Lo cierto es que sí: todos recuerdan y recordarán para siempre su nombre. Recordarán algún gol inexplicable, de esos que hacen pensar que el fútbol fue creado solamente para que él pudiera exhibir su magia. Recordarán al hombre que levantó la Copa del Mundo mientras el cielo se abría sobre Qatar para entregarle la gloria máxima. Recordarán sus carreras, sus gambetas, sus silencios, sus festejos y también sus lágrimas. En fin, la lista de recuerdos es infinita.
Hoy Lionel Messi le dice adiós a la selección argentina. Pero su historia con ella no termina ahí. Seguirá habitando entre quienes toman la 9 de Julio cada mañana para ir a trabajar y, casi como parte del paisaje, se encuentran con el mural que Martín Ron pintó a mano. En la camiseta de los más chicos, esos que no conocen una selección sin él. En las canchas de barrio, en las conversaciones, en las historias de los suertudos que fueron testigos de sus primeras páginas. Y en cada vez que alguien vuelva a ponerse la diez en la selección y salga a buscar una pelota como si allí dentro todavía pudiera aparecer algo de él.
Por eso hoy el país entero se paró. Un lunes que parecía igual a los treinta y cuatro que ya dejó el año. Doce del mediodía. Y empezaron a correr las voces. Algunos se enteraron de la noticia por aquel posteo con esas tres páginas escritas a mano alzada, llenas de palabras en tinta negra que nadie quería leer. Otros, por un mensaje de algún amigo o familiar que hizo de vocero. Incluso algunos en clase o en el trabajo, al ver la reacción de sus compañeros, se enteraron con sorpresa. La mayoría todavía no lo puede creer; algunos presumen que lo veían venir, pero ninguno quería ser testigo de la última página.

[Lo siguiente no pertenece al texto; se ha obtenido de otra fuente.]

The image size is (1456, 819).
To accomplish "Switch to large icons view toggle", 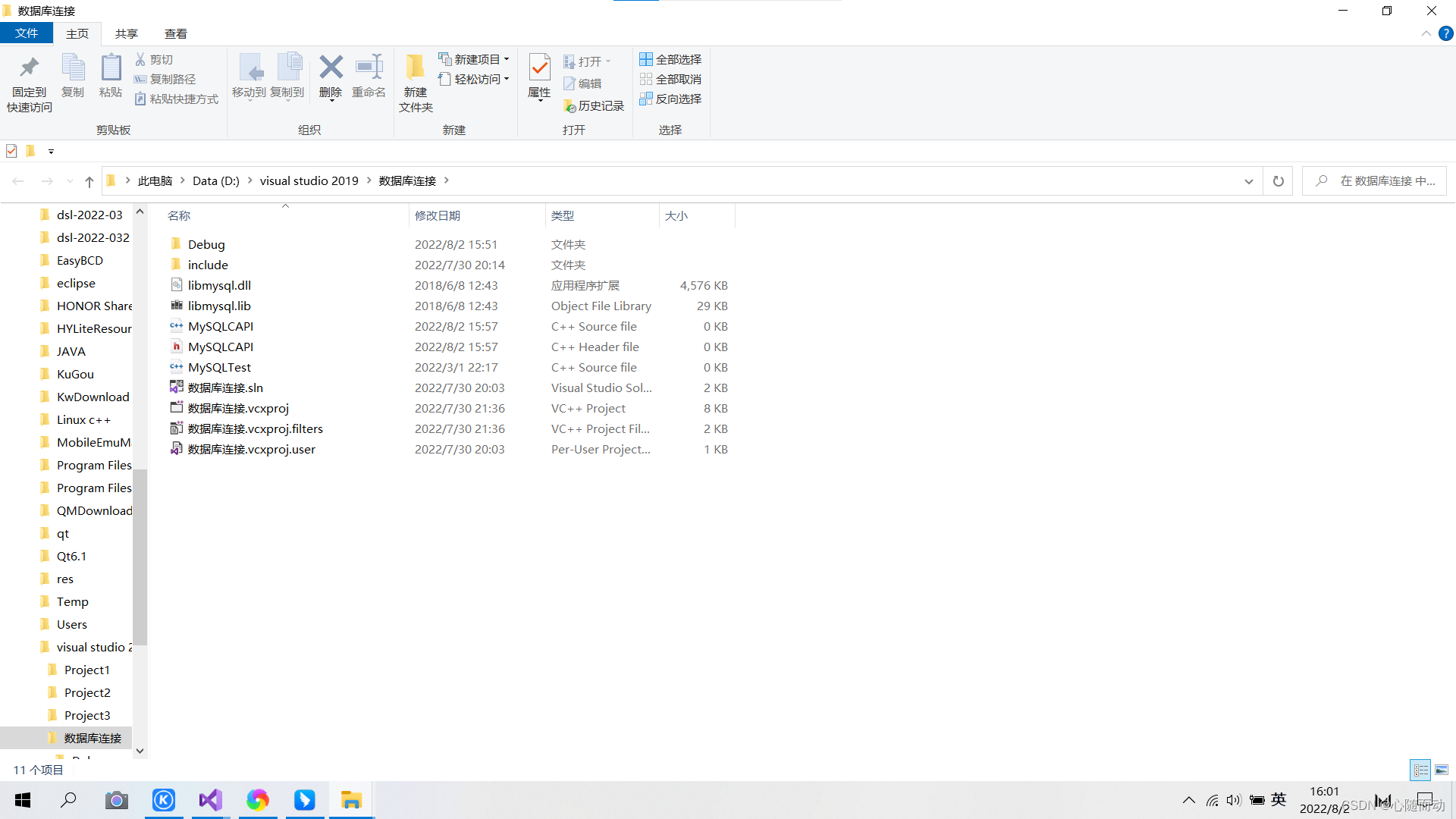I will pos(1442,770).
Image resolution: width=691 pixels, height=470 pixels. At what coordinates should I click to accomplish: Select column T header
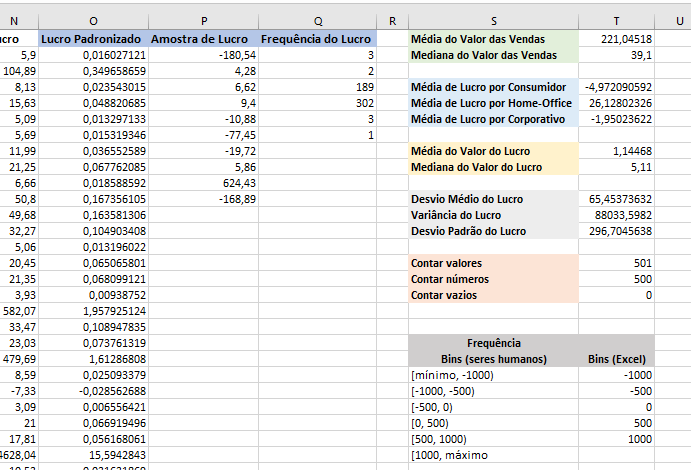[617, 21]
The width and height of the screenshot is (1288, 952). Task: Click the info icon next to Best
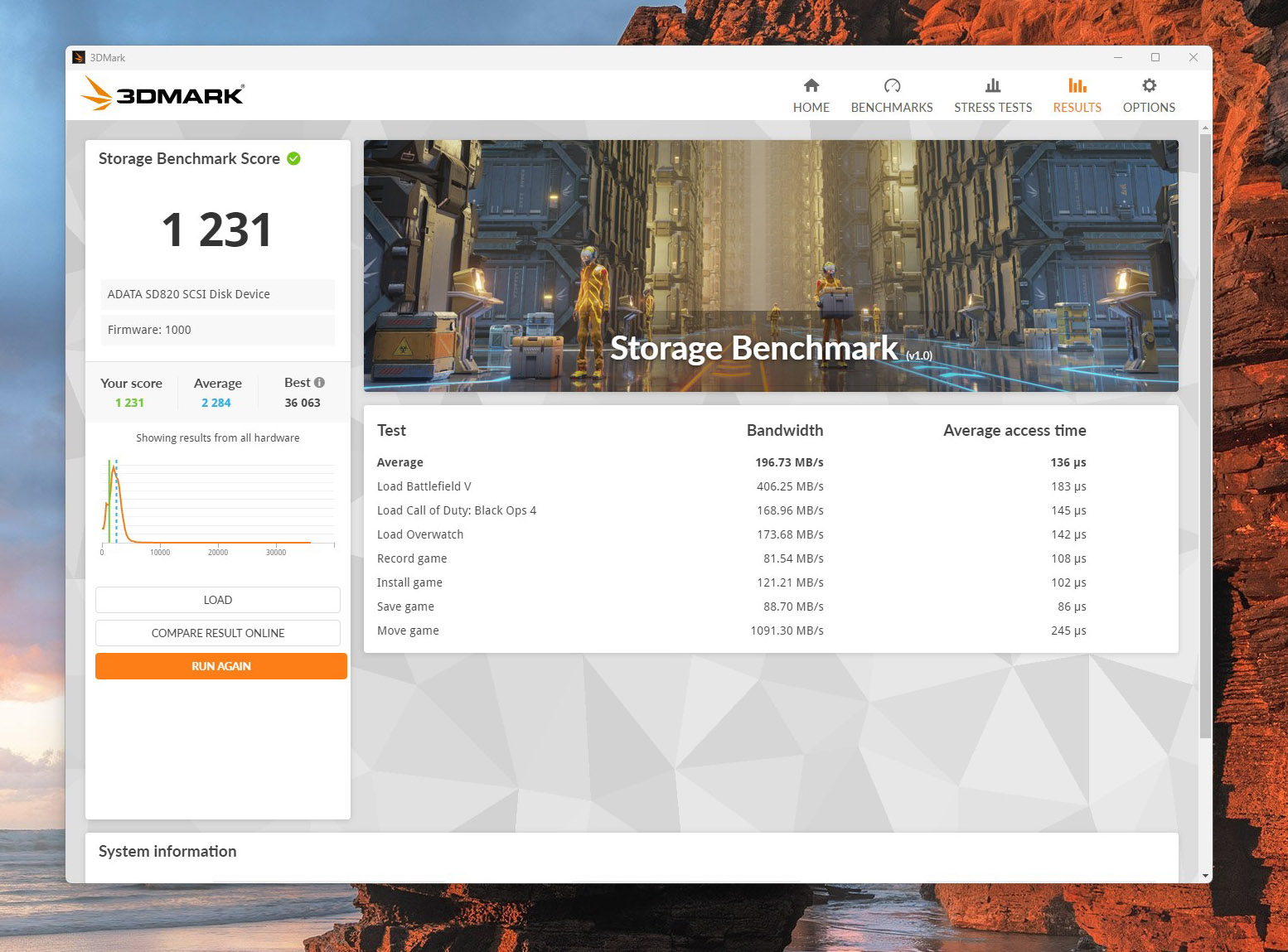coord(320,383)
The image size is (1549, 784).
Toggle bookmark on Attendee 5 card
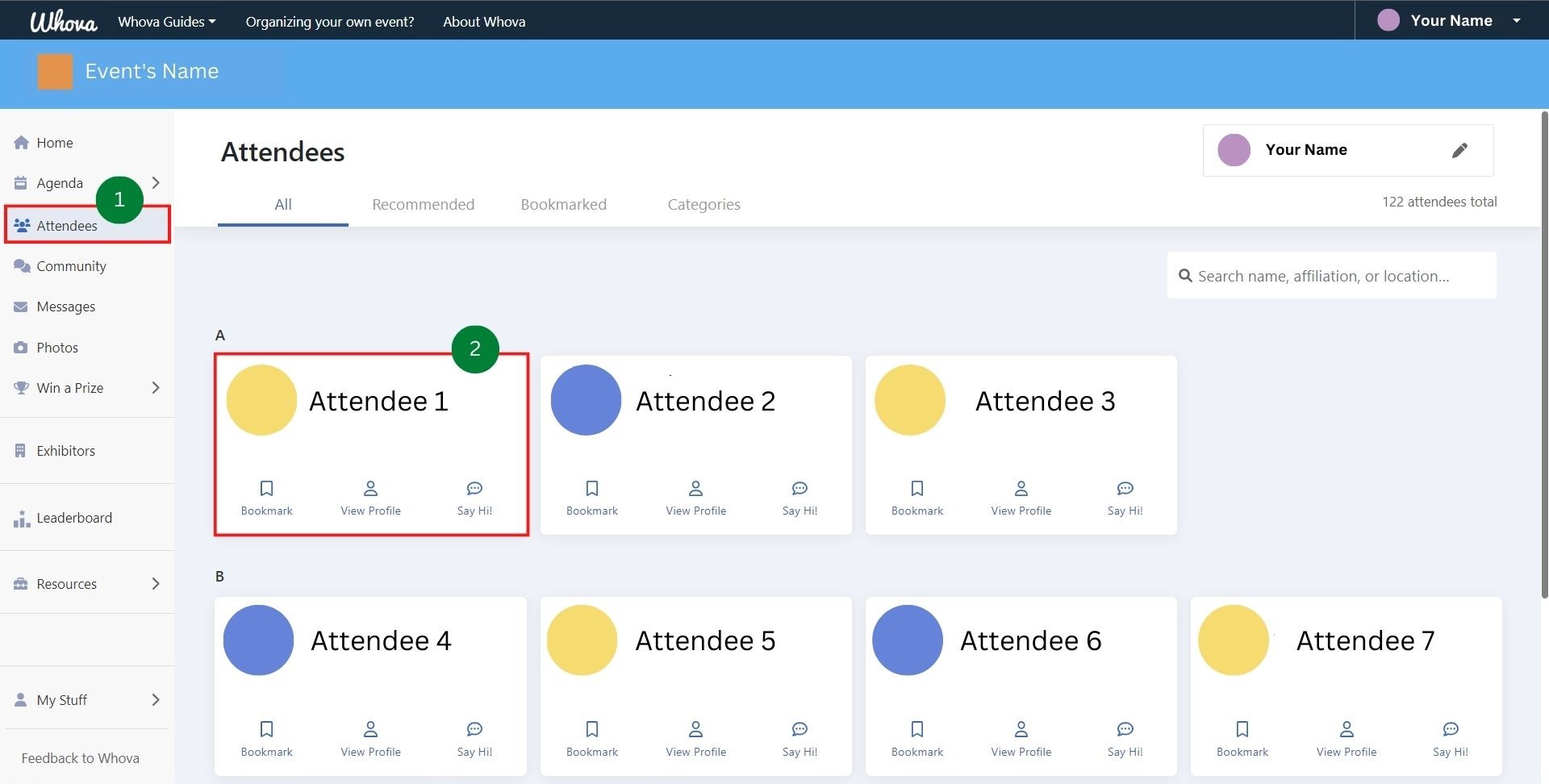591,730
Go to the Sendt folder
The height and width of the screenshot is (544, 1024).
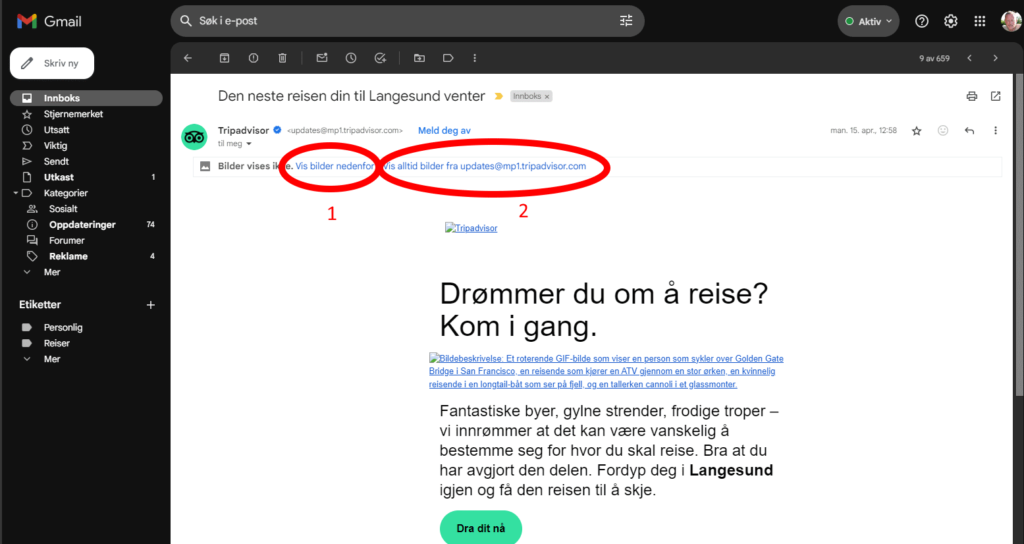tap(55, 161)
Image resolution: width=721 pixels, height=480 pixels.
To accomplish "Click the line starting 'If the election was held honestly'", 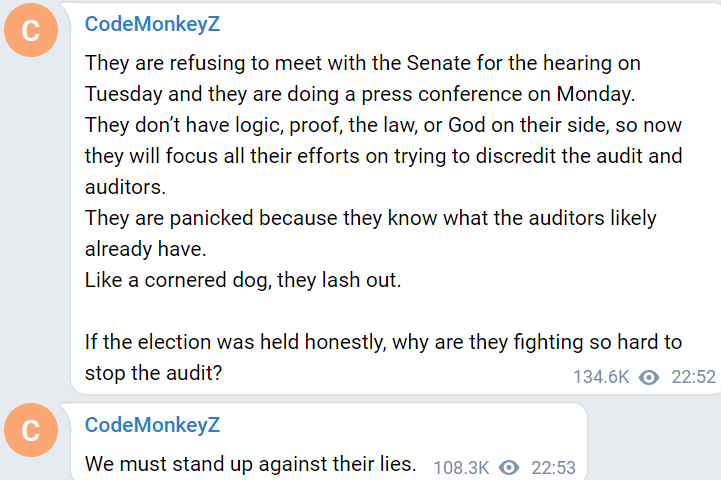I will click(x=383, y=342).
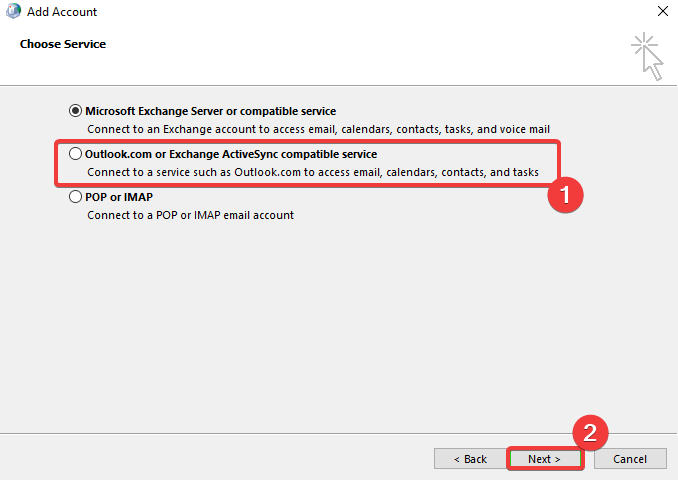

Por suerte, su nombre quedó grabado, tal como alguna vez pidió: Leo Messi. Y quizás lo extraordinario de una historia como la suya no sea que tenga una última página, sino que todavía queden infinitas maneras de volver a contarla. Porque mientras haya alguien que vuelva a nombrarlo, que vuelva a hablar de aquella jugada imposible o de aquella tarde en la que todo pareció tener sentido, la historia seguirá encontrando nuevas formas de escribirse.